===== Provided data

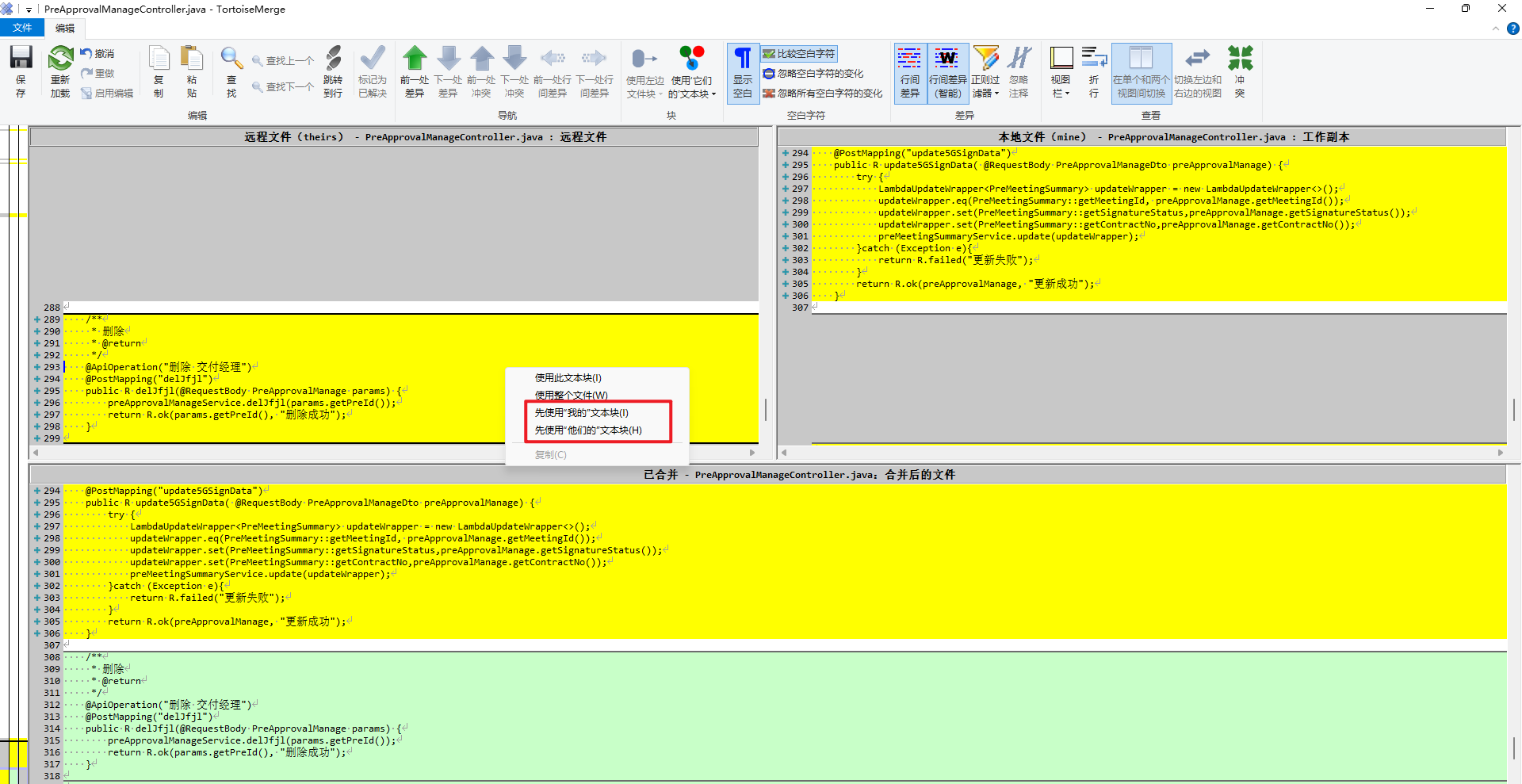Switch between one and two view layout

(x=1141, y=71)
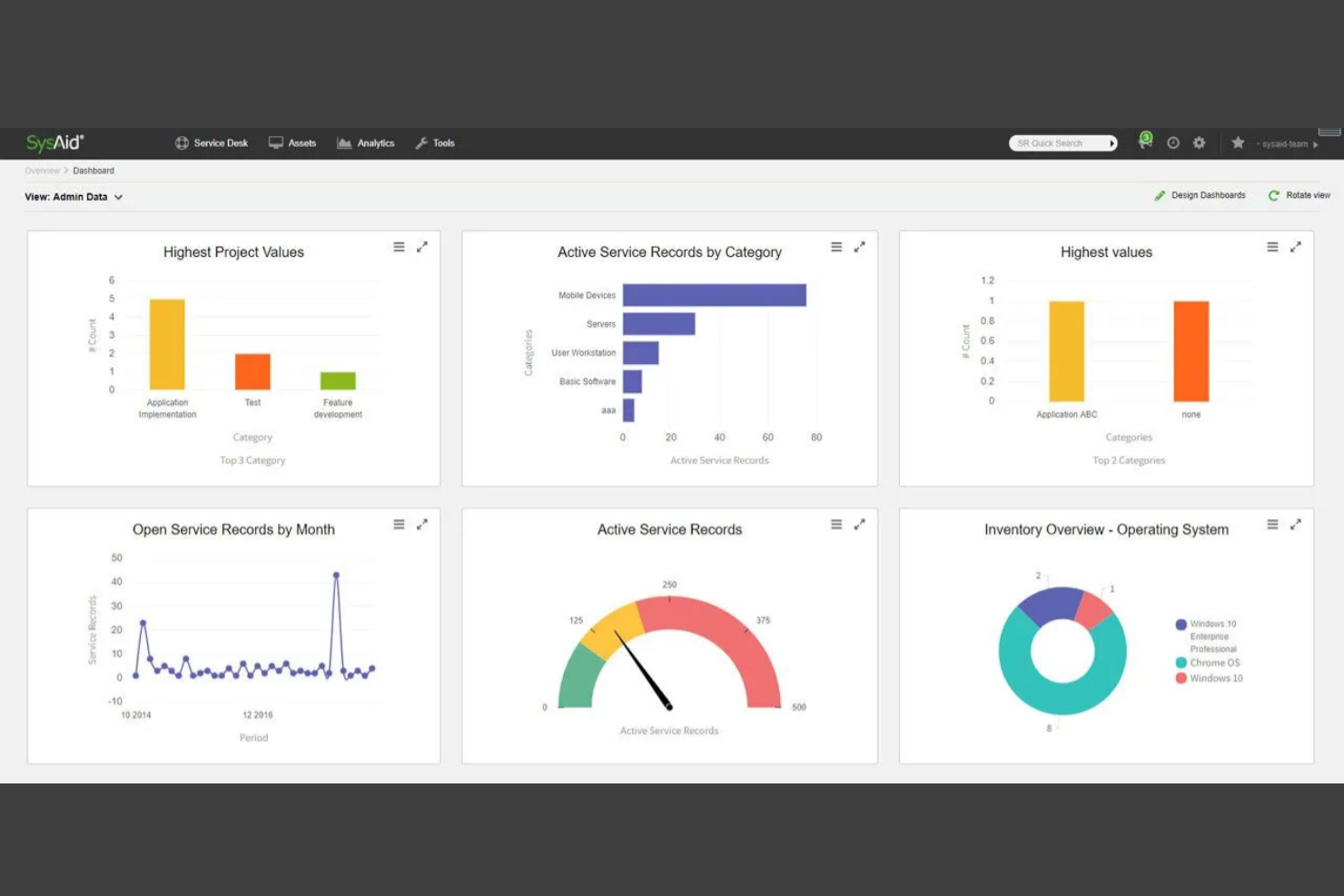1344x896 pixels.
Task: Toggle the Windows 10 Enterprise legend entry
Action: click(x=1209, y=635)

==========

Task prompt » Return the entries above line for line, without the pictures.

Solution to this problem »
Switch between one and two view layout

(x=1141, y=71)
1344x896 pixels.
Task: Toggle the Windows 10 Enterprise legend entry
Action: click(x=1209, y=635)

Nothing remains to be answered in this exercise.